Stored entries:

---+---

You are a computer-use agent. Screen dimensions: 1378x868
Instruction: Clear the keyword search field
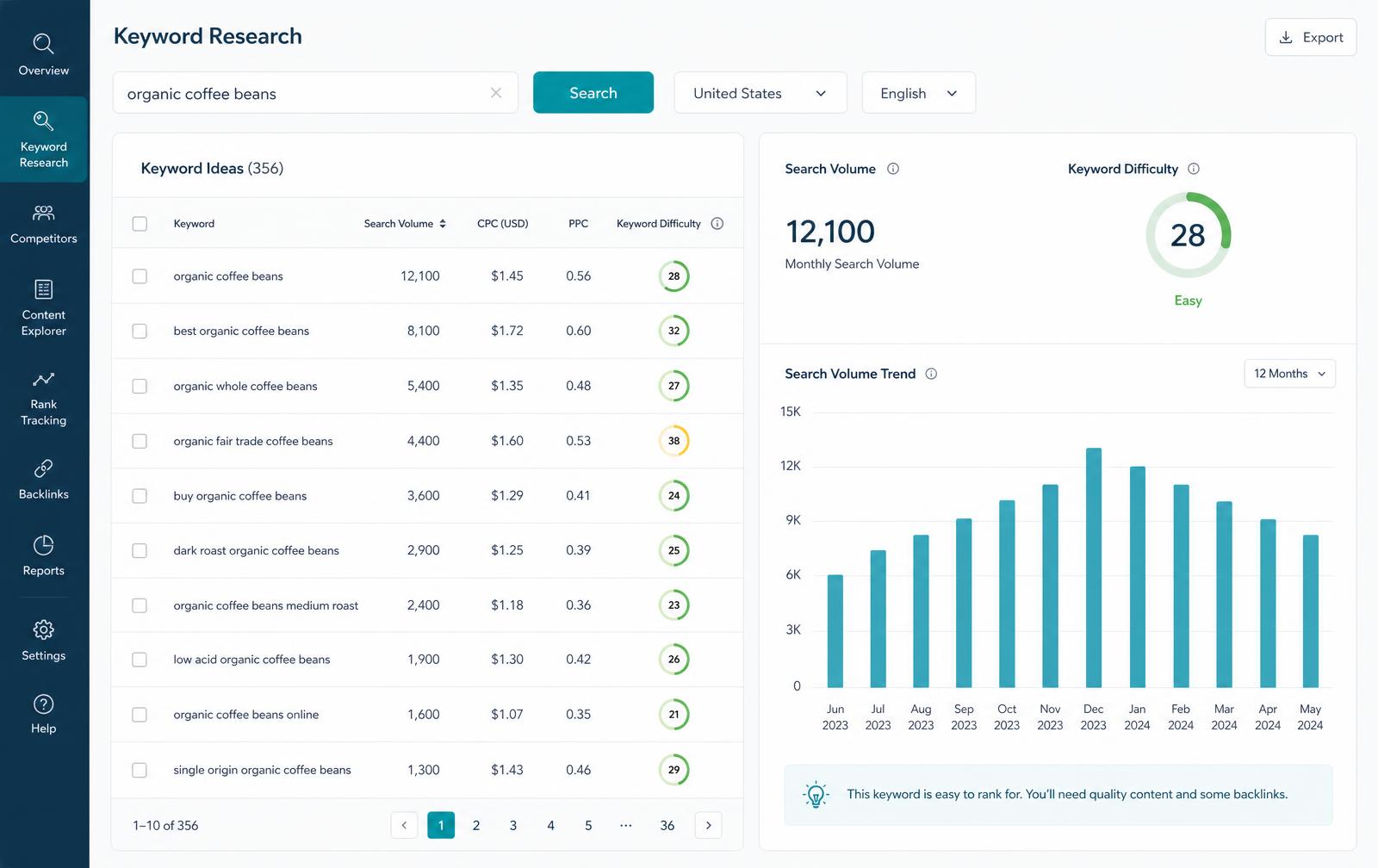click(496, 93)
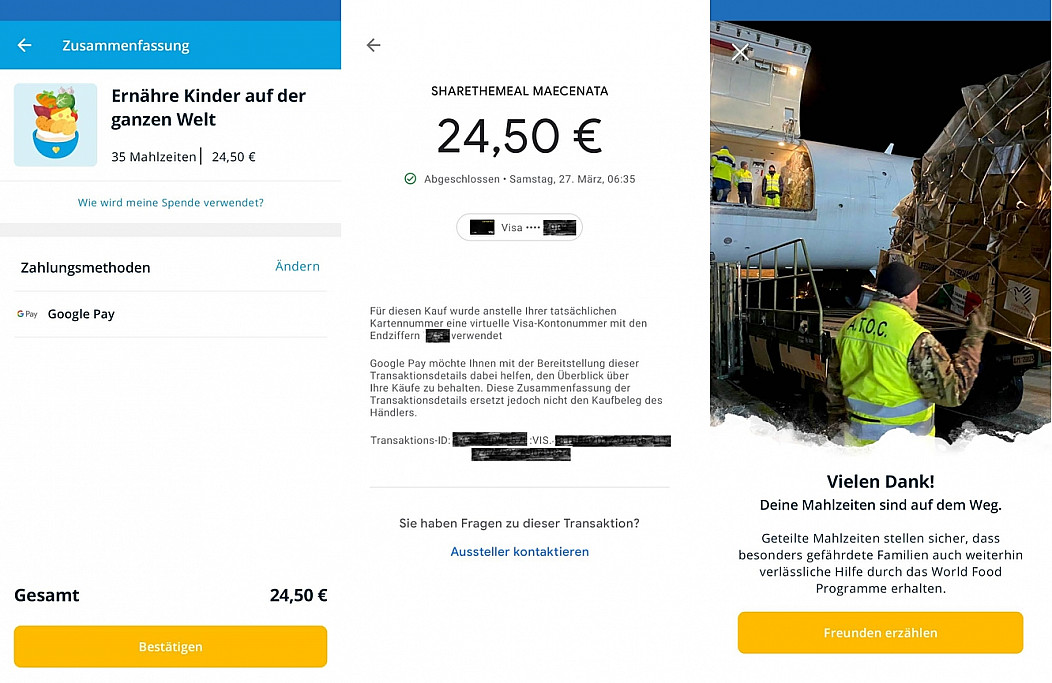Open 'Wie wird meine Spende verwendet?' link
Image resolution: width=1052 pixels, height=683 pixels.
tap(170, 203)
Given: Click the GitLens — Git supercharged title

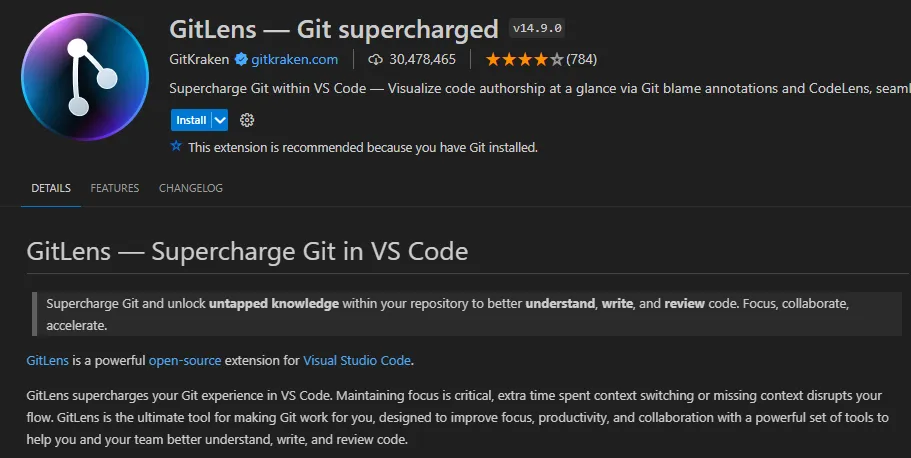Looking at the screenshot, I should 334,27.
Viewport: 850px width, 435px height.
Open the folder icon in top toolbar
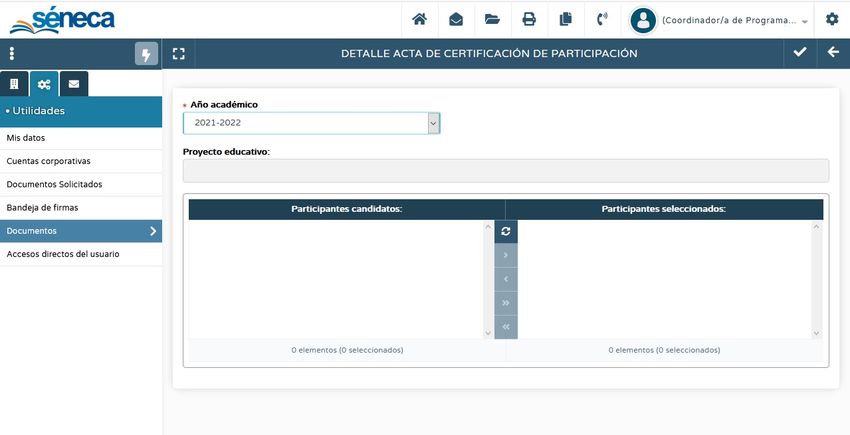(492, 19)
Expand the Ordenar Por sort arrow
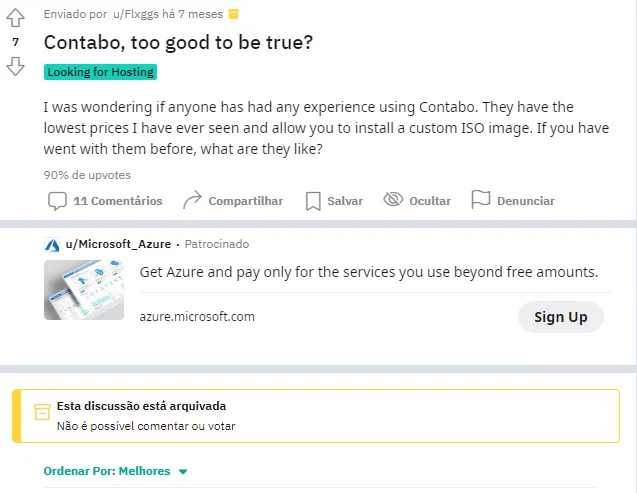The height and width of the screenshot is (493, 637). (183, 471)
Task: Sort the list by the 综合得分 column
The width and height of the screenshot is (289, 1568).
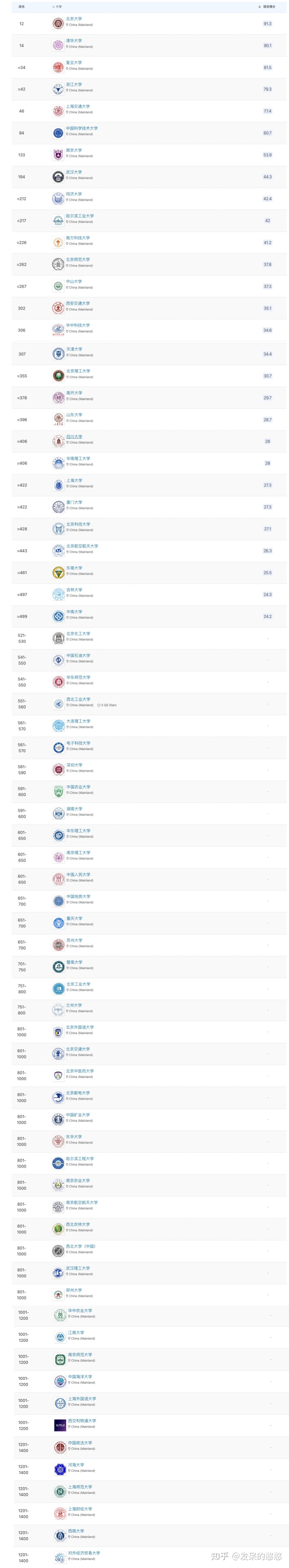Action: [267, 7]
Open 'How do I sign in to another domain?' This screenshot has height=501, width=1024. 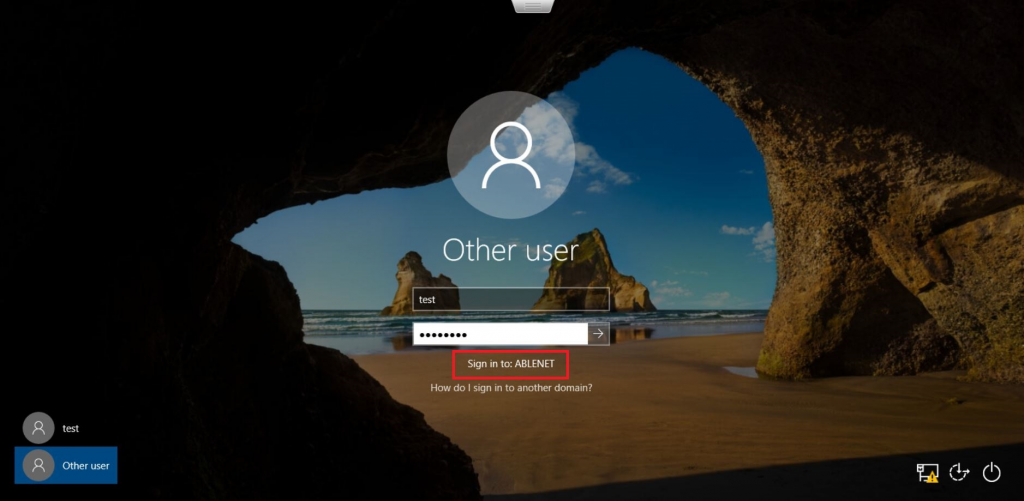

---+---

**Problem statement**
The line containing "Expand the Ordenar Por sort arrow" and every line after it, through the end of the records, are what you should retype exactly. Do not include the pictures.

**Solved exercise**
Expand the Ordenar Por sort arrow
The height and width of the screenshot is (493, 637). (183, 471)
Task: Sort the list by the 综合得分 column
The width and height of the screenshot is (289, 1568).
Action: [267, 7]
Open 'How do I sign in to another domain?' This screenshot has height=501, width=1024. 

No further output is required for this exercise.